January Camp Aside, This Was Actually A Really Great Month For The USMNT

Let’s take a moment to recognize how big the January transfer window was for Americans abroad.

For the casual fan watching Europe, the 2019 January transfer window was by no means the most exciting in recent memory. In terms of what it meant for U.S. soccer, it was massive. 

More and more young Americans are heeding the words of one-time USMNT coach Jurgen Klinsmann and heading to Europe.

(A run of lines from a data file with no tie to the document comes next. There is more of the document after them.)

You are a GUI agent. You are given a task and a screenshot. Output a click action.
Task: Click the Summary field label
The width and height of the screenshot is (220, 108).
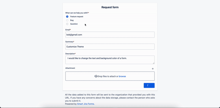pyautogui.click(x=70, y=42)
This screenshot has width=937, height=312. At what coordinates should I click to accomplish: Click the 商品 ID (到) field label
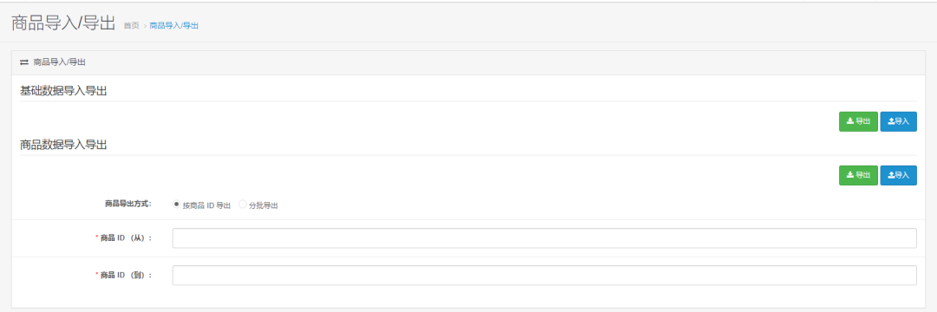(124, 275)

More and more European clubs are welcoming young Americans into the fold. 

While many of the January headlines went to the likes Chelsea buying Christian Pulisic and Tyler Adams moving to RB Leipzig, a huge number of Americans — some as young as 17 — made moves abroad, including two to German giant Bayern Munich and a trio with Celtic in Scotland. 

It was a January to remember for fans of U.S. soccer, with 11 Americans moving to European clubs. (See full list of transfers below.)

The year started with the big news of Pulisic’s record-breaking move to Chelsea. The $73 million the London club paid Borussia Dortmund was nearly four times the previous record for an American, the $19.4 million Wolfsburg paid Hertha Berlin for John Brooks. 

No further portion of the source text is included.